Each entry below should be reproduced character for character.
Start of SOURCE RECORDS
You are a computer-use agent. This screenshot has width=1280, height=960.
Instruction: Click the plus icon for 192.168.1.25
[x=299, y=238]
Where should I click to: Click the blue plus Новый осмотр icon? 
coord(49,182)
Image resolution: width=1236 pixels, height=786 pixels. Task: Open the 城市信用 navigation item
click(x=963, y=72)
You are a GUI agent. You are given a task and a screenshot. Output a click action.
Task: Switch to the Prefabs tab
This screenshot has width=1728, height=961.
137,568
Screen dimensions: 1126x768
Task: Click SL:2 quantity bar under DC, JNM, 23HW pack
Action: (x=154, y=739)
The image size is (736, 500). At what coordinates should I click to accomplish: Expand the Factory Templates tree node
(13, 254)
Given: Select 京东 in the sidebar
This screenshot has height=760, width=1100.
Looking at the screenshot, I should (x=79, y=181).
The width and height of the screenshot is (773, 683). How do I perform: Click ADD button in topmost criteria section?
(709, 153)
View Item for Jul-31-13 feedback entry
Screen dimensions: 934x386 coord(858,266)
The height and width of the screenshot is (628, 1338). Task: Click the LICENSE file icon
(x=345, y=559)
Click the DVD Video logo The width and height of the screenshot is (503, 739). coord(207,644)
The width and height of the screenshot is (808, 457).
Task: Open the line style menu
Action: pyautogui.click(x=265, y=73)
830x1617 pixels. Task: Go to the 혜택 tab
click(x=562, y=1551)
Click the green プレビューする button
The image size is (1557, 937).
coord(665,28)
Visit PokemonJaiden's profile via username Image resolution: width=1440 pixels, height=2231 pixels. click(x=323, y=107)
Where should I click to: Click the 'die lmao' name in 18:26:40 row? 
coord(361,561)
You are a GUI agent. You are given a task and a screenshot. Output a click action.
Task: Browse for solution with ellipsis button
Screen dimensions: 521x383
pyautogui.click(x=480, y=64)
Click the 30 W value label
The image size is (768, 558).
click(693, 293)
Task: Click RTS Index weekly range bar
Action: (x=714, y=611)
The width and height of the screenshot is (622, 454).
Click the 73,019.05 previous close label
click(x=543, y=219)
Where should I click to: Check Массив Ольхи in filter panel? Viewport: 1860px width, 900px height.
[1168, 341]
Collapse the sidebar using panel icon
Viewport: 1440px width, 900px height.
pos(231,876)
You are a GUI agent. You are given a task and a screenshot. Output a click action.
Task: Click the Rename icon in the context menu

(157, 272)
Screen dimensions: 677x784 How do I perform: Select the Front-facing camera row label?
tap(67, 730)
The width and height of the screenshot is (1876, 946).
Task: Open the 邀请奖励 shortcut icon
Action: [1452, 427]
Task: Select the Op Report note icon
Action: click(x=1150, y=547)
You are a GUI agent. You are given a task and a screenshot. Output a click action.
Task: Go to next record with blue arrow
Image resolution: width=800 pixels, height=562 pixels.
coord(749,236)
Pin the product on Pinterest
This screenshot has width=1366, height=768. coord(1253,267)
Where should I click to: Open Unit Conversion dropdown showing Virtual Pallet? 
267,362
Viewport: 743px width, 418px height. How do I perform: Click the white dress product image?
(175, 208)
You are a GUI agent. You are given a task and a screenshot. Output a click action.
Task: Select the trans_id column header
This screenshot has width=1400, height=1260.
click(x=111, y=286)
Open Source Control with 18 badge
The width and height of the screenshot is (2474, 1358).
End of SOURCE RECORDS
__EXERCISE OUTPUT__.
You are a computer-use agent. This screenshot has width=1280, height=960.
Instruction: Click the plus icon for 192.168.1.25
[x=299, y=238]
Where should I click to: Click the blue plus Новый осмотр icon? 
coord(49,182)
Image resolution: width=1236 pixels, height=786 pixels. Task: Open the 城市信用 navigation item
click(x=963, y=72)
You are a GUI agent. You are given a task and a screenshot. Output a click action.
Task: Switch to the Prefabs tab
This screenshot has width=1728, height=961.
137,568
Screen dimensions: 1126x768
Task: Click SL:2 quantity bar under DC, JNM, 23HW pack
Action: (x=154, y=739)
The image size is (736, 500). At what coordinates should I click to accomplish: Expand the Factory Templates tree node
(13, 254)
Given: Select 京东 in the sidebar
This screenshot has height=760, width=1100.
Looking at the screenshot, I should (x=79, y=181).
The width and height of the screenshot is (773, 683). How do I perform: Click ADD button in topmost criteria section?
(709, 153)
View Item for Jul-31-13 feedback entry
Screen dimensions: 934x386 coord(858,266)
The height and width of the screenshot is (628, 1338). Task: Click the LICENSE file icon
(x=345, y=559)
Click the DVD Video logo The width and height of the screenshot is (503, 739). coord(207,644)
The width and height of the screenshot is (808, 457).
Task: Open the line style menu
Action: pyautogui.click(x=265, y=73)
830x1617 pixels. Task: Go to the 혜택 tab
click(x=562, y=1551)
Click the green プレビューする button
The image size is (1557, 937).
coord(665,28)
Visit PokemonJaiden's profile via username Image resolution: width=1440 pixels, height=2231 pixels. click(x=323, y=107)
Where should I click to: Click the 'die lmao' name in 18:26:40 row? 
coord(361,561)
You are a GUI agent. You are given a task and a screenshot. Output a click action.
Task: Browse for solution with ellipsis button
Screen dimensions: 521x383
pyautogui.click(x=480, y=64)
Click the 30 W value label
The image size is (768, 558).
click(693, 293)
Task: Click RTS Index weekly range bar
Action: (x=714, y=611)
The width and height of the screenshot is (622, 454).
Click the 73,019.05 previous close label
click(x=543, y=219)
Where should I click to: Check Массив Ольхи in filter panel? Viewport: 1860px width, 900px height.
[1168, 341]
Collapse the sidebar using panel icon
Viewport: 1440px width, 900px height.
pos(231,876)
You are a GUI agent. You are given a task and a screenshot. Output a click action.
Task: Click the Rename icon in the context menu

(157, 272)
Screen dimensions: 677x784 How do I perform: Select the Front-facing camera row label?
tap(67, 730)
The width and height of the screenshot is (1876, 946).
Task: Open the 邀请奖励 shortcut icon
Action: [1452, 427]
Task: Select the Op Report note icon
Action: click(x=1150, y=547)
You are a GUI agent. You are given a task and a screenshot. Output a click action.
Task: Go to next record with blue arrow
Image resolution: width=800 pixels, height=562 pixels.
coord(749,236)
Pin the product on Pinterest
This screenshot has width=1366, height=768. coord(1253,267)
Where should I click to: Open Unit Conversion dropdown showing Virtual Pallet? 
267,362
Viewport: 743px width, 418px height. How do I perform: Click the white dress product image?
(175, 208)
You are a GUI agent. You are given a task and a screenshot. Output a click action.
Task: Select the trans_id column header
This screenshot has width=1400, height=1260.
click(x=111, y=286)
Open Source Control with 18 badge
The width and height of the screenshot is (2474, 1358).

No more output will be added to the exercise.